The gross settlement fund of $4 million must cover attorney fees of up to $1.39 million, settlement administration costs of approximately $63,873, and service awards of up to $15,000 per named plaintiff. What remains, the net fund, is then divided on a pro-rata basis among all eligible class members across three terms. With potentially thousands of students in the class, individual payouts fall between $36 and $153. This is a direct consequence of settling for a fraction of the total harm caused. Institutions count on this math to make accountability cheap.
? Why did it take five years to settle?
Northwestern deployed every available legal mechanism to extend the timeline: two motions to dismiss, a motion for reconsideration, and more than two years of contested fact discovery. The first mediation attempt in 2023 failed. The second, in May 2025, finally produced a settlement. This is not unusual for institutional defendants with substantial legal resources. The longer the litigation, the higher the cost and risk for the plaintiffs, and the more pressure builds to accept a reduced settlement. Delay is a strategy, and it worked.
? Does Northwestern have to change any of its practices as part of the settlement?
No. The settlement contains no injunctive relief, no required policy changes, no commitment to refund future students in comparable situations, and no structural reforms of any kind. Students receive cash in exchange for permanently releasing all claims. Northwestern receives a complete legal release and returns to business as usual. The settlement resolves liability without creating any obligation to prevent the same harm from recurring.
? Is Northwestern the only university facing lawsuits like this?
No. Tuition refund class actions were filed against dozens of universities across the United States during 2020 and 2021, including Columbia, Boston University, Drexel, USC, Michigan, and many others. Some cases were dismissed. Others settled for comparable amounts. The pattern is consistent: institutions collected full tuition, students received diminished services, students filed lawsuits, institutions settled without admitting fault, and students received token compensation relative to actual harm. Northwestern is one data point in a systemic failure of higher education accountability.
? What can I do to prevent this from happening again?
Several concrete actions make a difference. First, demand tuition transparency: ask your institution for a detailed breakdown of what your tuition covers and under what conditions fees are refundable. Second, support legislative action requiring universities to publish tuition refund policies and honor them contractually. Third, if you were a Northwestern student during the affected terms, register at the settlement website (northwesterntuitionrefund.com) before the deadline to receive your share. Fourth, share this case with others who were affected: many eligible students may not know a settlement exists. Fifth, pressure university accreditation bodies and state higher education oversight boards to establish enforceable standards for service delivery and tuition refunds when institutions cannot deliver what students paid for.
? What does this case say about the cost of elite higher education?

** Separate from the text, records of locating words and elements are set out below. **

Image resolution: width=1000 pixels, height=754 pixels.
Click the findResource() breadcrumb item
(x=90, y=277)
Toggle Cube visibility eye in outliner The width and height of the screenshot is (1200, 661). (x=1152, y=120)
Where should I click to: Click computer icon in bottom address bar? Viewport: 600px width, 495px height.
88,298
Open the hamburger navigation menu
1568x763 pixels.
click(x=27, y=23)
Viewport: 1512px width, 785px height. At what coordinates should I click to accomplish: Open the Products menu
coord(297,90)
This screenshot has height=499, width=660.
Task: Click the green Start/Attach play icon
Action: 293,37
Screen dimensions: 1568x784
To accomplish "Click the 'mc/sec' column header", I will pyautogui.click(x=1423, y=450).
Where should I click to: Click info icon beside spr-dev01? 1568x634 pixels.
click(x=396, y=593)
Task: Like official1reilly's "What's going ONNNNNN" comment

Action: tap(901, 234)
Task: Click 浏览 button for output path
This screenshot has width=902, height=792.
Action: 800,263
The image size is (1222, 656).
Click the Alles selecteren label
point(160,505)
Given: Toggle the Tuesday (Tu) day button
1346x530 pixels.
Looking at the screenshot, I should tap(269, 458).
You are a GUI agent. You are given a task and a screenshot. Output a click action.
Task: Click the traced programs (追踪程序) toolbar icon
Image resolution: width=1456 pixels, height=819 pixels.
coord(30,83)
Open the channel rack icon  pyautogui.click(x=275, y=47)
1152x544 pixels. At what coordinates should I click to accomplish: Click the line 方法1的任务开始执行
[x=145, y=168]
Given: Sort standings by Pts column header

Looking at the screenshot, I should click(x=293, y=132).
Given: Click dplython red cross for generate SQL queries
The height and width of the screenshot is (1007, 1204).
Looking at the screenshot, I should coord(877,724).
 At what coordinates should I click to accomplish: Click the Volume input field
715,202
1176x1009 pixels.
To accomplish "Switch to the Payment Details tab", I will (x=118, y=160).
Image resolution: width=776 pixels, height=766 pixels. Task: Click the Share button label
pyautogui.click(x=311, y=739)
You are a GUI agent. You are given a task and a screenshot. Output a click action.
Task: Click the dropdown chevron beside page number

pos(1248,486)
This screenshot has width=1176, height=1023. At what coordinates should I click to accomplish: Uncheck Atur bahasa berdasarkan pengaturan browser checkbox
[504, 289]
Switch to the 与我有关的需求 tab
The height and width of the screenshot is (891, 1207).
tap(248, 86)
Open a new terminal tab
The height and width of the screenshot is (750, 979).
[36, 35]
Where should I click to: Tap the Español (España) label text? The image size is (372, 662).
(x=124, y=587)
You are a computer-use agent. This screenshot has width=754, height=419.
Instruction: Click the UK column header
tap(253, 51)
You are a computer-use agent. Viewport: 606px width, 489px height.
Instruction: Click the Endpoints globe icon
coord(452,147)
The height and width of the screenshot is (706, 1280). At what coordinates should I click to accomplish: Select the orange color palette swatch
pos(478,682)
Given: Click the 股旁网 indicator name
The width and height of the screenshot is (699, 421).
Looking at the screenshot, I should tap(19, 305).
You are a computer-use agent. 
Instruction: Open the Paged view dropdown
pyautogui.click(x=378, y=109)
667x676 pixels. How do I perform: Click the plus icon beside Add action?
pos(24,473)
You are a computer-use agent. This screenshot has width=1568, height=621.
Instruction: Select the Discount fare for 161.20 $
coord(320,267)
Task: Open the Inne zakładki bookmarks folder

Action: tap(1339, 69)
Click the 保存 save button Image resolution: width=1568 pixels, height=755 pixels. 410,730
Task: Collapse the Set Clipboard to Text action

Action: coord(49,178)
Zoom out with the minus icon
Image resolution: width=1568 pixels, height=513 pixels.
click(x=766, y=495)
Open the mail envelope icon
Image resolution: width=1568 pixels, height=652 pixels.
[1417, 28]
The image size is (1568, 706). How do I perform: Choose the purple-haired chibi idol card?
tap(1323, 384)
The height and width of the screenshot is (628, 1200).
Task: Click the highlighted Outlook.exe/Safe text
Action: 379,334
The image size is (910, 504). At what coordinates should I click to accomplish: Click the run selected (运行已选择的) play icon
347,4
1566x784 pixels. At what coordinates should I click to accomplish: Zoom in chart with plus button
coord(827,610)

This case exposes a fundamental contradiction in elite university pricing. Northwestern charges tens of thousands of dollars per term, justified partly on the value of the campus environment: proximity to faculty, research infrastructure, peer networks, and physical facilities. The moment that environment was unavailable, the institution continued to charge as if it was fully operational. This reveals that tuition pricing is not purely tied to educational delivery costs. It is tied to brand, prestige, and institutional revenue needs. Students pay for a promise; when the promise disappears, the price should follow. In 2020, at Northwestern and many other institutions, it did not.